Collected data:

++++++

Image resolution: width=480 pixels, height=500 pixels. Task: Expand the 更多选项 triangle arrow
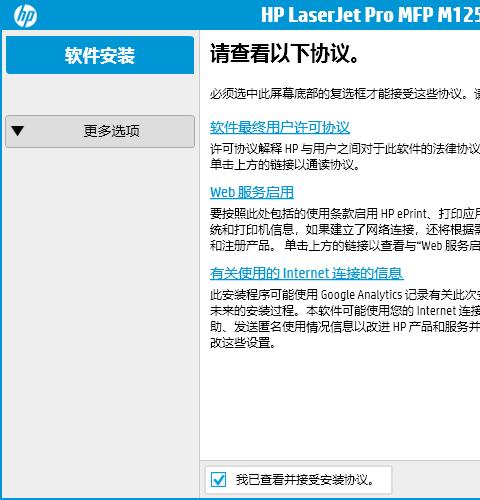17,131
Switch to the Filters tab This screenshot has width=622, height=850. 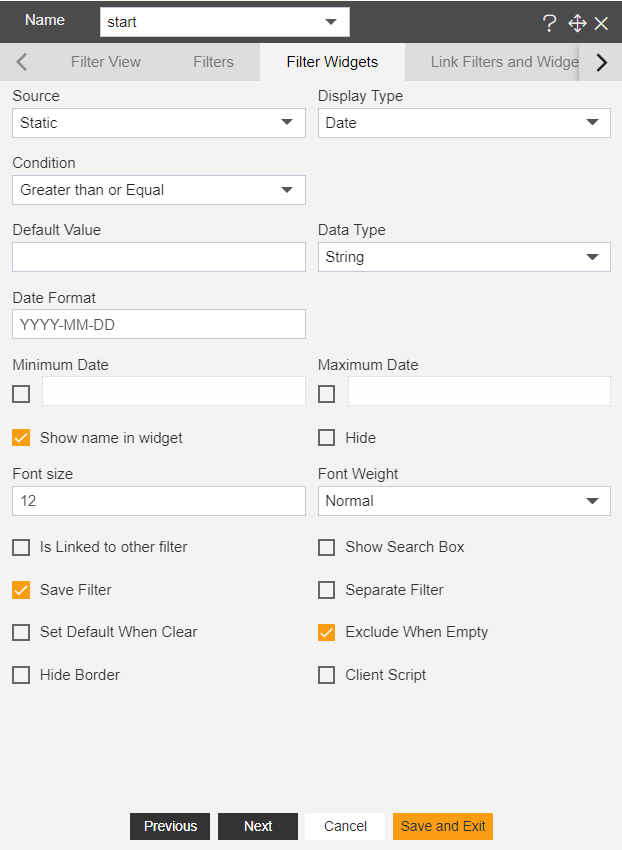pos(214,62)
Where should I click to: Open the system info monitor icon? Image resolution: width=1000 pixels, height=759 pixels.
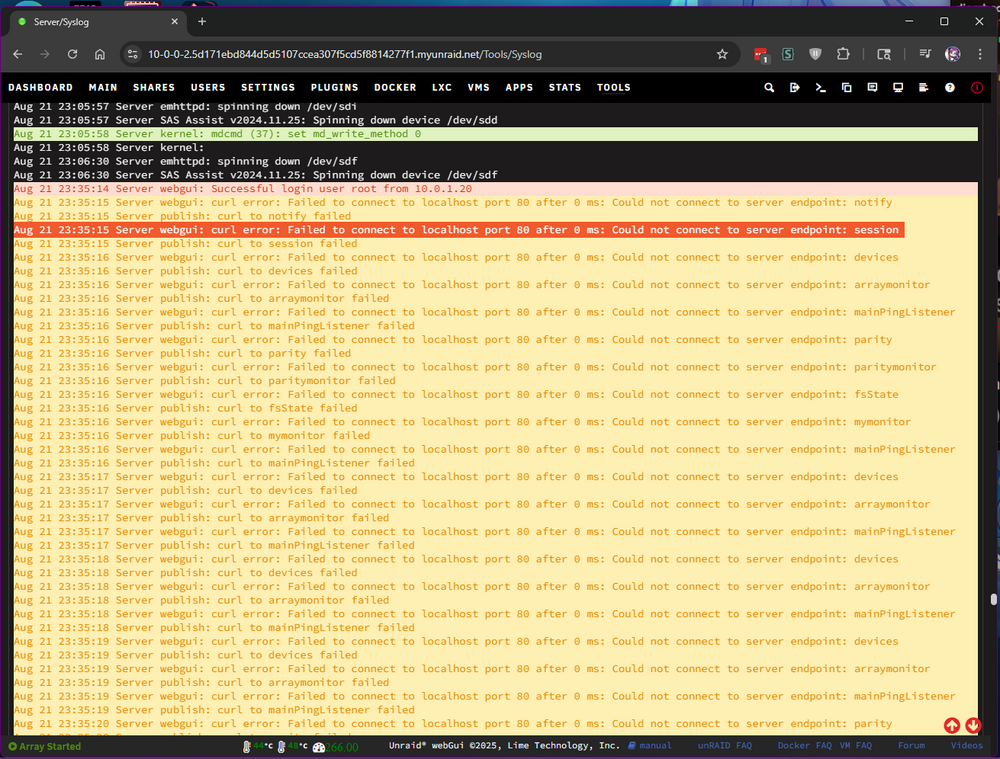tap(898, 87)
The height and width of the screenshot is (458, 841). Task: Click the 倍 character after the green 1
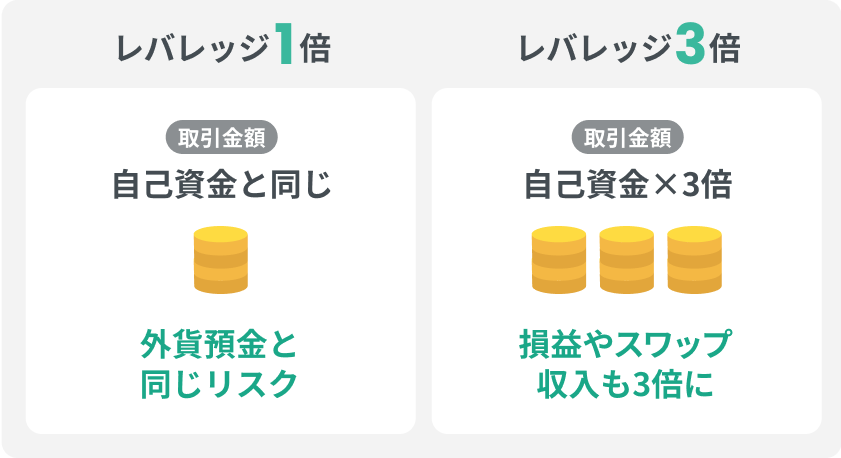point(315,48)
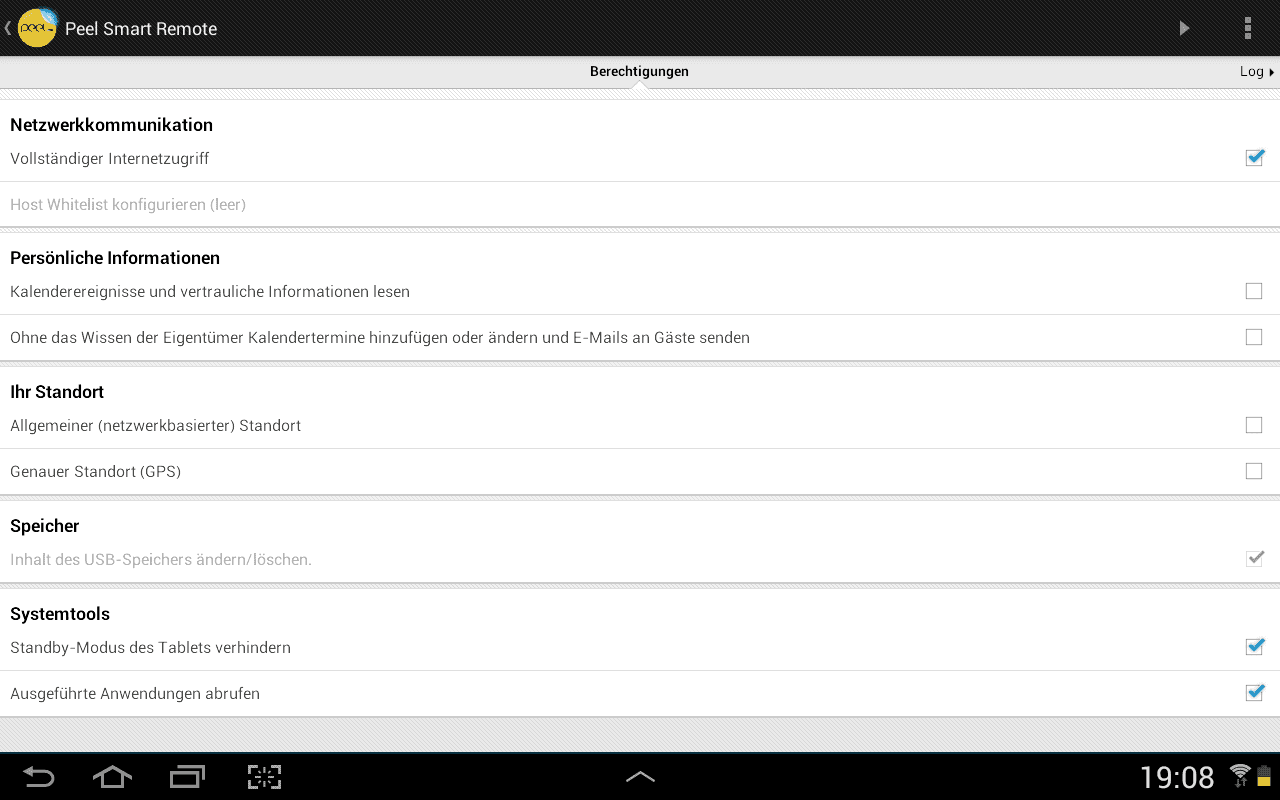
Task: Open Host Whitelist konfigurieren entry
Action: point(640,204)
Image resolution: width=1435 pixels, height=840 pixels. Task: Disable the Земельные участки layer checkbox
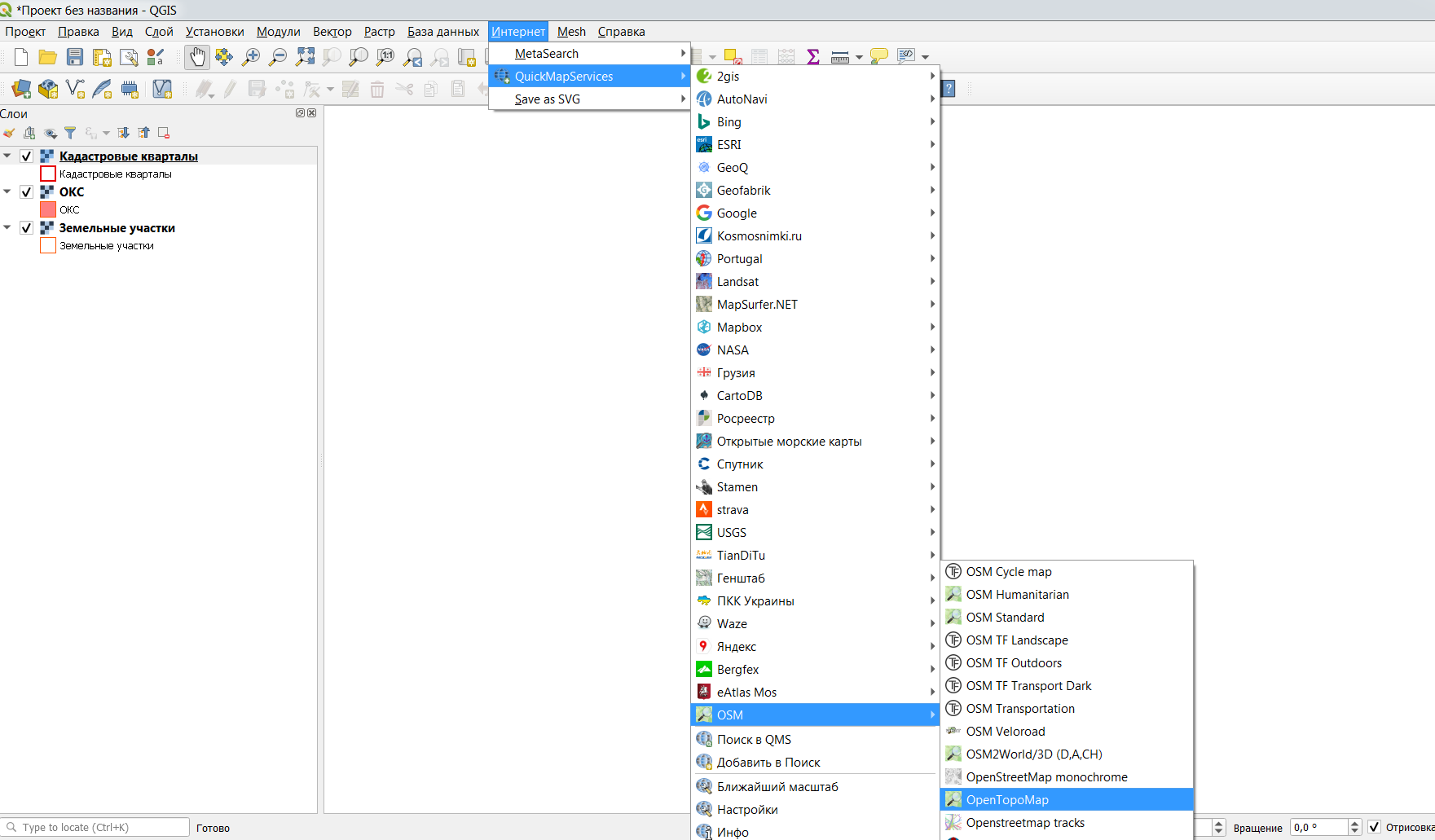coord(26,228)
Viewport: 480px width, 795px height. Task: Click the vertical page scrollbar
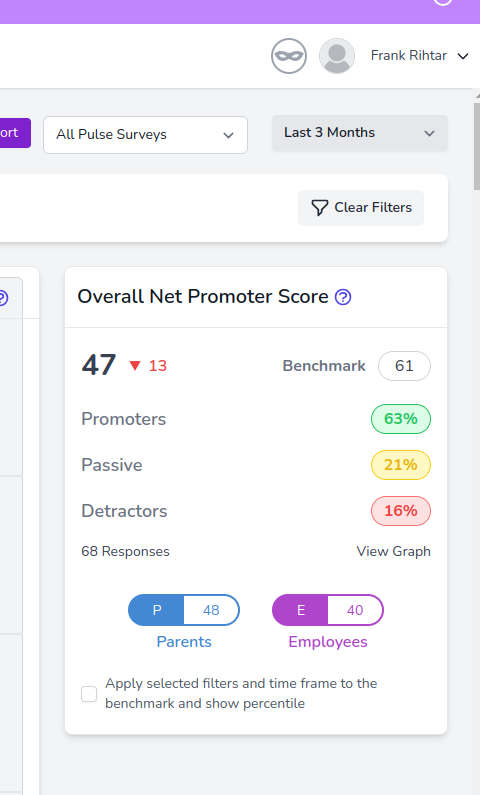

++++++

The lines to repeat start at the one holding "Image resolution: width=1435" and run through the last line of the records above; write them out exactly, both ends included, but not the pictures.

Image resolution: width=1435 pixels, height=840 pixels. Task: Disable the Земельные участки layer checkbox
coord(26,228)
Viewport: 480px width, 795px height. Task: Click the vertical page scrollbar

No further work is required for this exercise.